You don’t hear any references to midgets for years, and then three come along together.
I was re-watching Martin McDonagh’s brilliant In Bruges, which is one of my favourite films of all time, and which features a midget - Canadian actor Jordan Prentice – who gives rise to some of the funniest quotes from hit-man Ray (Colin Farrell).
Then I was reading American comedian Chelsea Handler’s book, My Horizontal Life, in which she describes the various men she has been to bed with – one of whom happens to be a midget.
And then, this week, I was trying to dodge the traffic to get to the Beverly Centre on La Cienega, and a motorist leaned out of his window and yelled: “Idiot midget!”
At first I was most offended by the “idiot” part of the abuse. Cars in Los Angeles are allowed to run anyone down at anytime, because although the white man on the sign is technically telling pedestrians to cross, motorists can ignore it at their leisure.
When four lanes and about half a dozen feeder roads choose to ignore it at the same time, making it to your destination without losing a limb becomes something of an achievement.

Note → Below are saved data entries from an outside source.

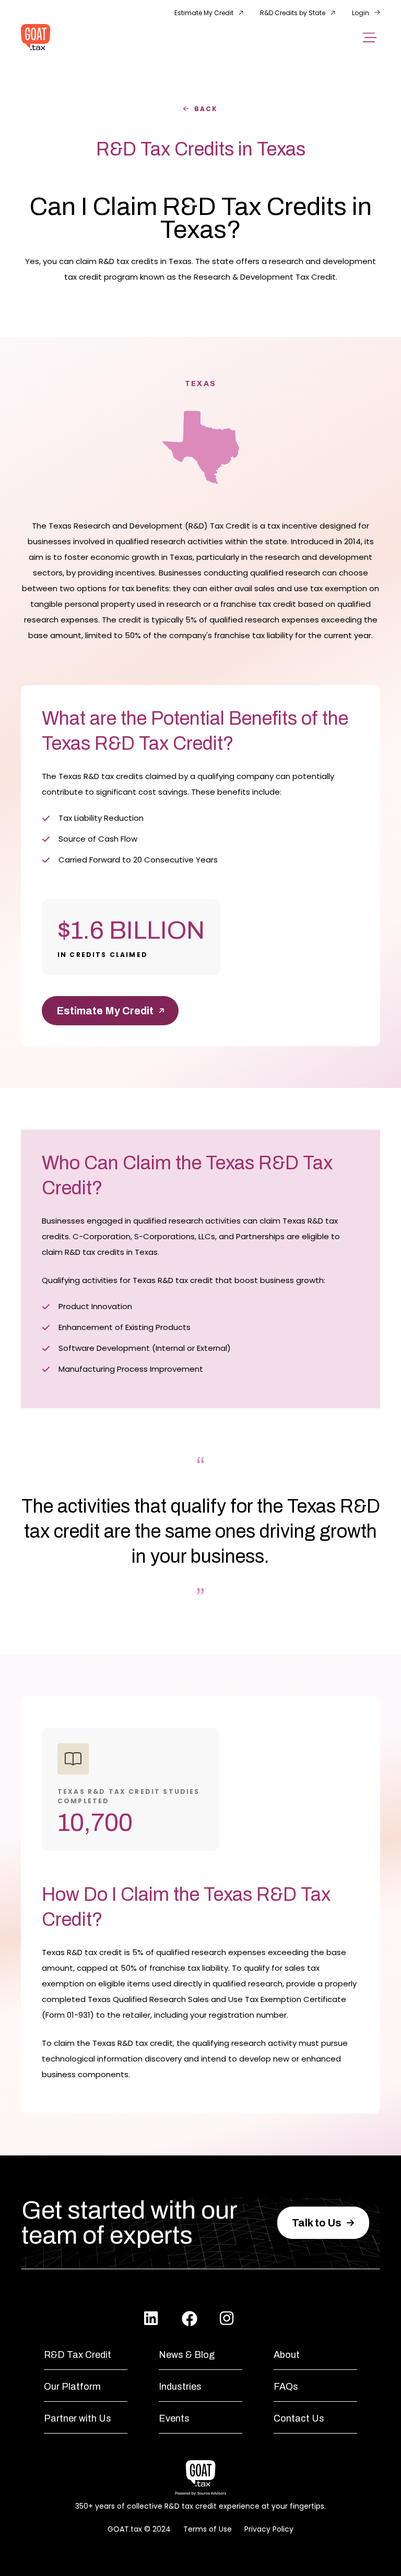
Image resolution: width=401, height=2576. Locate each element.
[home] (36, 37)
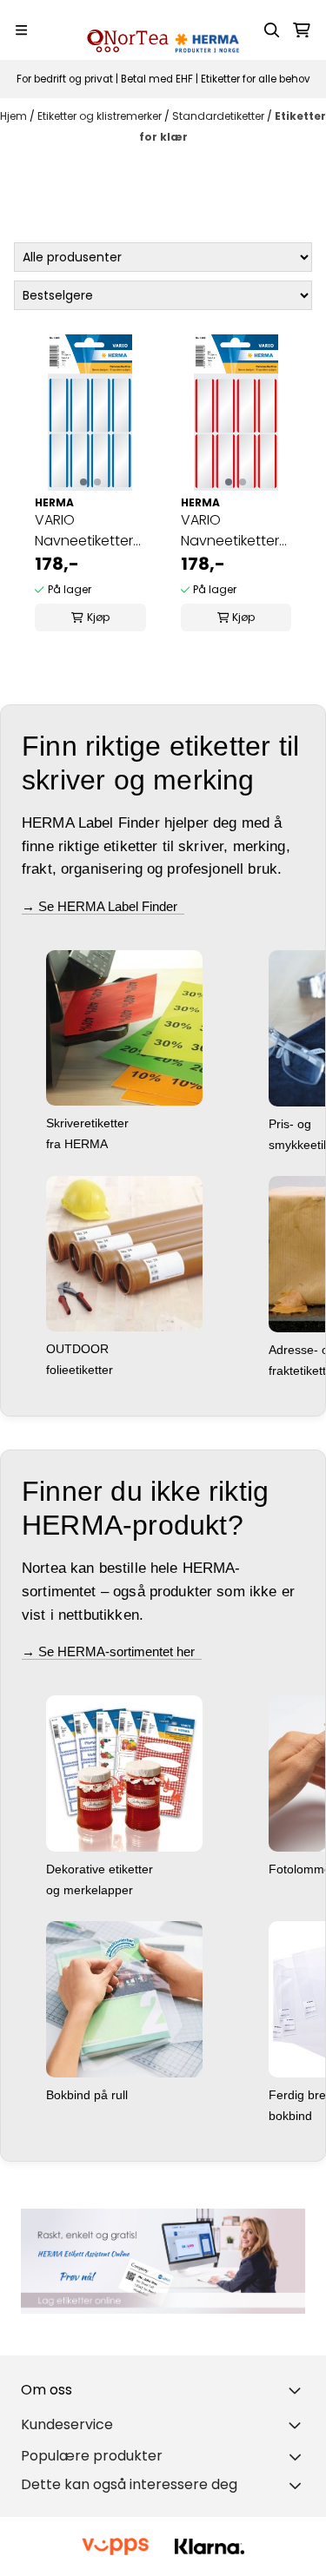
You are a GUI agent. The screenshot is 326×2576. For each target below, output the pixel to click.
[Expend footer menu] (298, 2425)
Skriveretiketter (89, 1123)
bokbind (292, 2116)
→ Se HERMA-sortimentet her (112, 1651)
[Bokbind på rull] (124, 1998)
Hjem (15, 116)
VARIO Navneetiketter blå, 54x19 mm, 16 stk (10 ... (84, 531)
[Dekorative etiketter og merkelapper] (124, 1773)
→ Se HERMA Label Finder (103, 906)
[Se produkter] (163, 2261)
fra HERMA (78, 1144)
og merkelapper (91, 1890)
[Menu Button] (21, 30)
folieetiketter (81, 1370)
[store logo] (163, 30)
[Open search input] (272, 30)
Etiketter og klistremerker (100, 116)
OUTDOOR (79, 1349)
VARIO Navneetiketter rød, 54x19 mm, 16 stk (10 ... (230, 531)
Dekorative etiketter (101, 1869)
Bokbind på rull (88, 2095)
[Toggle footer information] (298, 2390)
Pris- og (292, 1124)
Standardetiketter (219, 116)
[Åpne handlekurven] (301, 30)
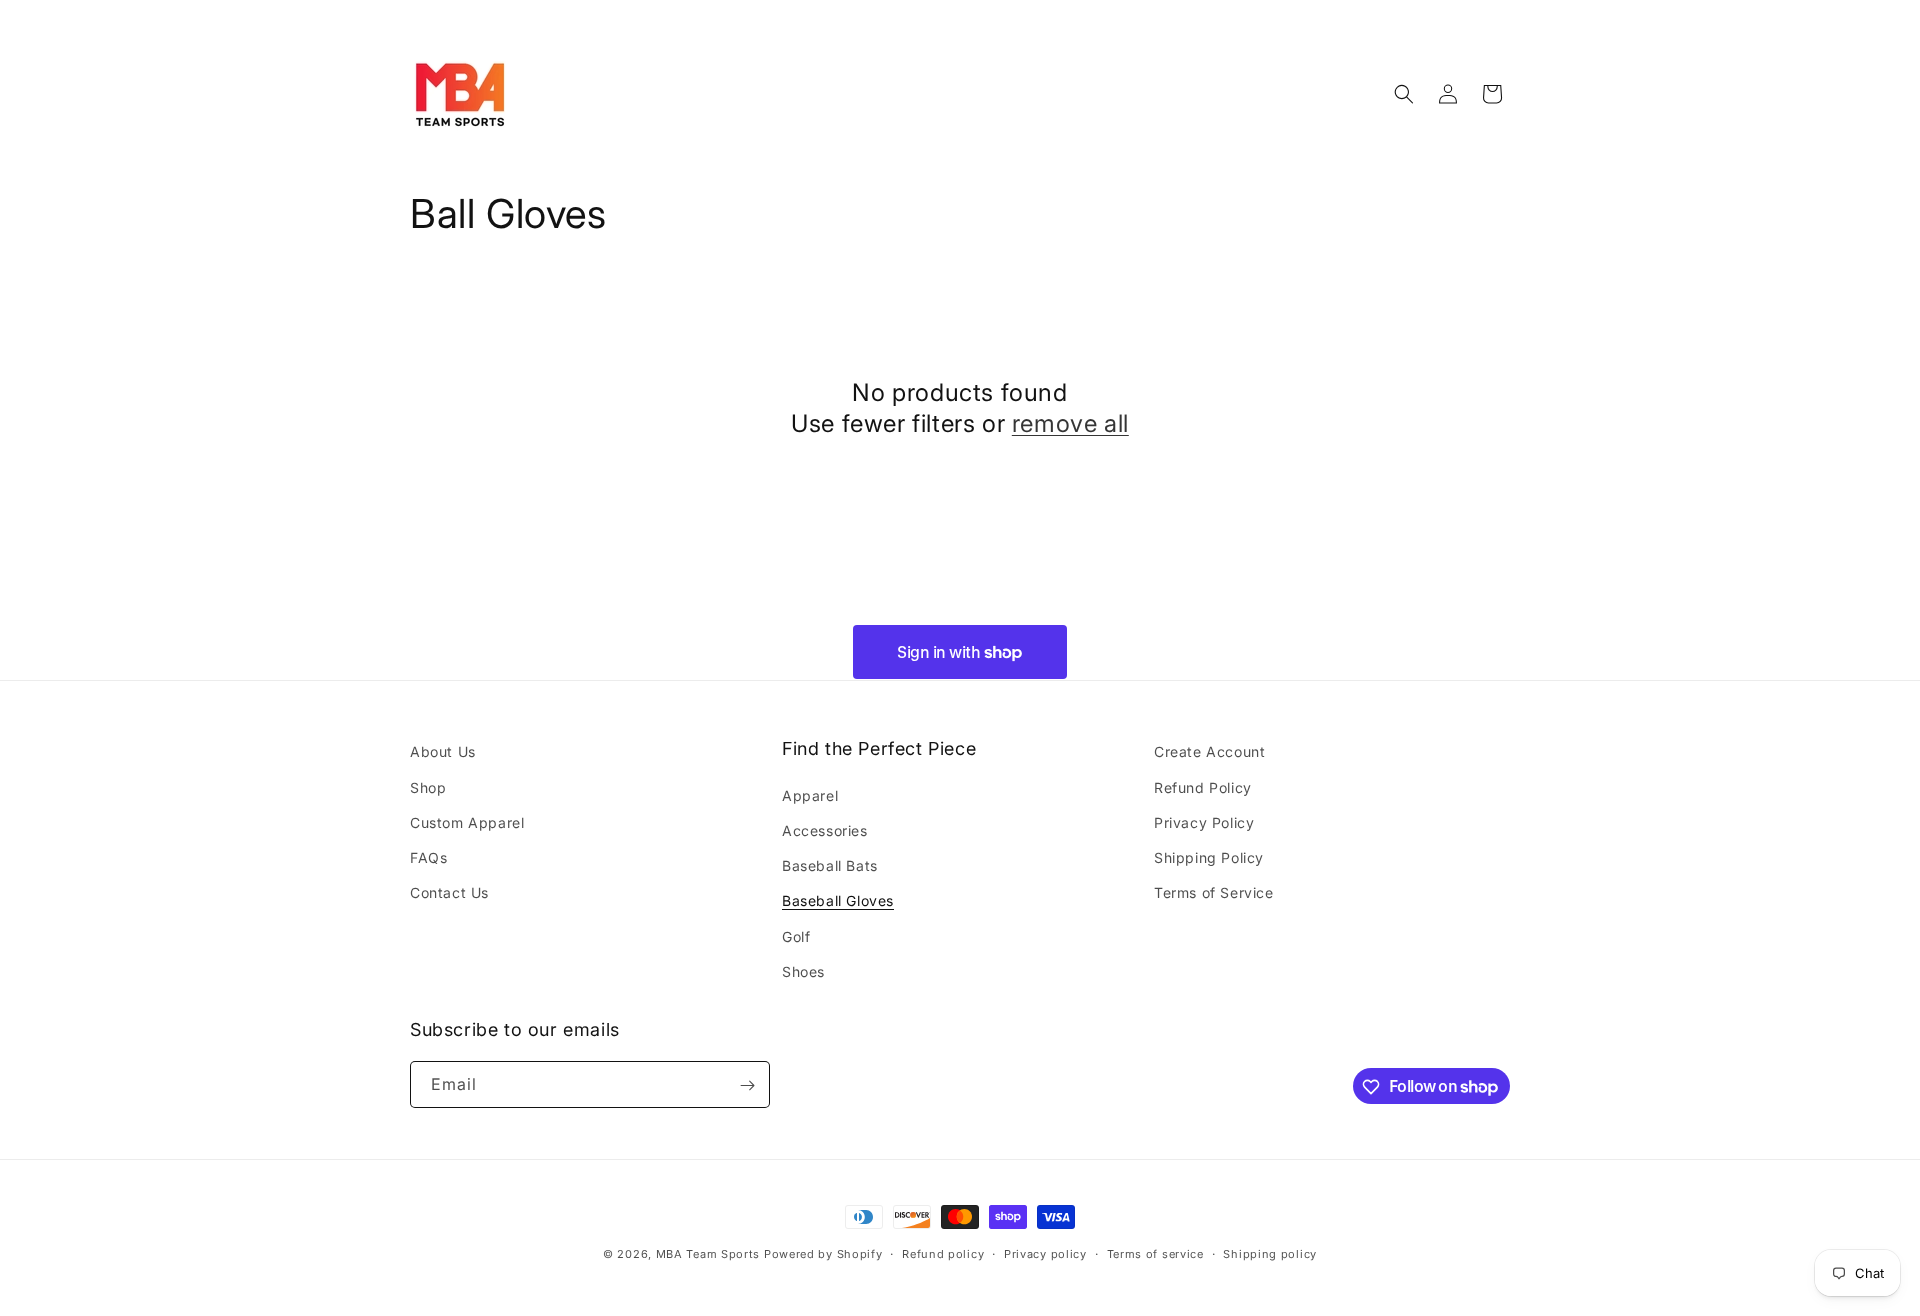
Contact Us (449, 891)
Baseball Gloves (838, 900)
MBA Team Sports (708, 1254)
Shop (428, 786)
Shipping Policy (1209, 856)
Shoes (803, 970)
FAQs (428, 856)
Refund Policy (1203, 786)
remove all (1070, 423)
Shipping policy (1270, 1253)
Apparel (810, 794)
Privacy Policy (1204, 821)
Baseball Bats (830, 864)
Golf (796, 935)
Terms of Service (1214, 891)
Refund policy (943, 1253)
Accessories (825, 829)
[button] (1404, 94)
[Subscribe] (747, 1085)
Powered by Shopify (823, 1254)
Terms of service (1155, 1253)
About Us (443, 751)
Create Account (1209, 751)
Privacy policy (1045, 1253)
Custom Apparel (467, 821)
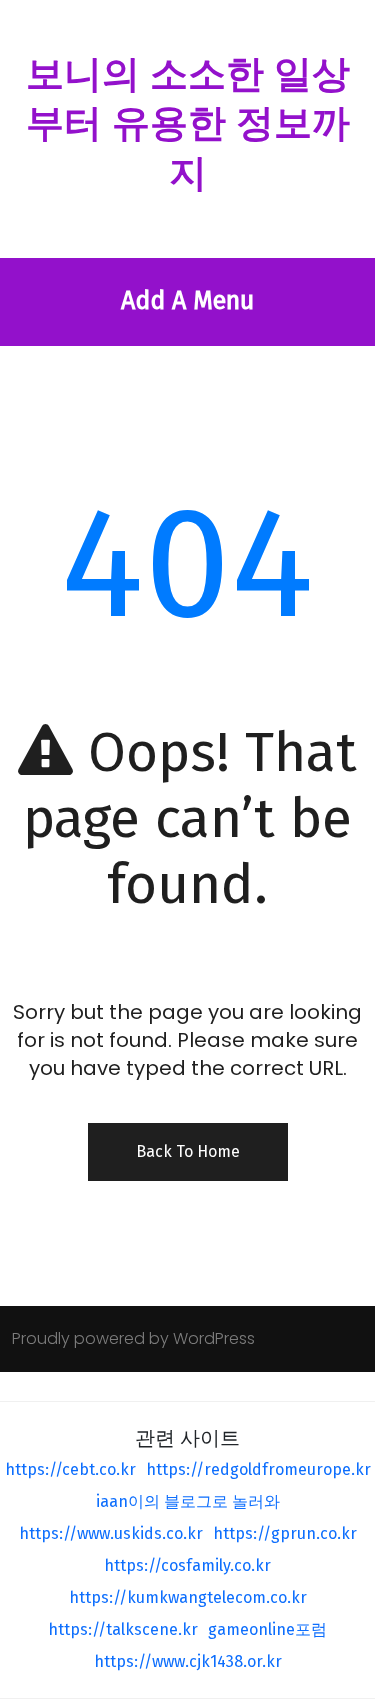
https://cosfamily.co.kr (187, 1565)
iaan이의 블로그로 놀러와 (188, 1501)
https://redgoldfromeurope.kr (258, 1469)
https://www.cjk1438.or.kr (188, 1661)
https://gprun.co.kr (285, 1533)
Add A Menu (187, 301)
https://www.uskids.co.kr (111, 1533)
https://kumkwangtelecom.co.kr (188, 1597)
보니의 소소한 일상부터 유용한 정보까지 (188, 123)
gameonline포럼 (267, 1629)
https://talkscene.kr (123, 1629)
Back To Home (188, 1151)
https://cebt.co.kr (70, 1469)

So I was not being an idiot. I was doing what the little white man was telling me to do (ie cross the road), and it was hardly my fault if the people in the cars chose to ignore the possibility that someone might wish to take up his offer.
Then the “midget” bit started to bother me. I haven’t been called a midget since my schooldays. When I was in my early teens, Bridget the Midget was in the charts, which was a disaster for small people everywhere.
I had survived my primary schooldays being called Titch, after the children’s ventriloquist show, Titch and Quackers (a small boy and his pet duck – how we laughed), and also Short Arse; but Bridget stuck with a few people, most notably Robin Davies.
I met him a couple of years ago and reprimanded him for ruining my youth, but, quelle surprise, he had no recollection of it.
In one fell swoop, “midget” brought back those painful years, and I felt quite tearful. Also, I am not a midget; I am five feet tall, which to a midget is a giant.
But I have discovered that LA is a very size-ist place – although not where men are concerned.
If you are a man with money and/or success, it doesn’t matter if you are two feet or ten feet tall; but all the women seem to be over six feet, which is just as well, given the gargantuan breasts they have to carry around.
I recently met Verne Troyer, the famous American actor (actually, that’s four recent midget connections – weird!) who appeared in the UK’s I’m a Celebrity . . . Get Me Out of Here! last year.
I was introduced to him by La Toya Jackson, to whom I had given up my seat on an Air New Zealand flight to LA. Verne is just two feet eight, and when I excitedly approached to introduce myself, he shrank to about 12 inches in terror, as if in an effort to disappear altogether at this strange giant’s advances.
Nobody, I suspect, calls Verne an idiot midget when he attempts to cross a road; but then maybe he has tall people to carry him.
As a small woman, however, I stand out as a bit of a freak – or so I keep being told, albeit couched in less offensive terms. I have been called “unique”, “interesting”, “sweet”, “different”, and when I went looking for a new apartment, all the potential landlords expressed worry over cupboard height and recommended stores where I might be able to purchase a set of steps to help me reach the top shelves.
I have been told that I can capitalise on this uniqueness, though so far I am finding it hard to see precisely how. I suppose I could put myself forward in Hollywood to play Verne’s tall girlfriend, but then from everything I’ve seen, he has a preference for women over six feet, too.
With Christmas coming up, there must be shortage of elves somewhere (unless Verne’s mates have already nabbed all the best jobs); and if Stephen Spielberg ever decides to do ET II, with the actor inside the prosthetics no longer with us I might be able to audition for that – although Verne will probably nab that one for himself.
No, unless they are planning on making Gulliver’s Travels starring Welsh midgets invading Lilliputia, it seems that I am going to have to be content to live my LA life out on a limb – or separated from it, if I keep encountering the drivers like the ones on La Cienega.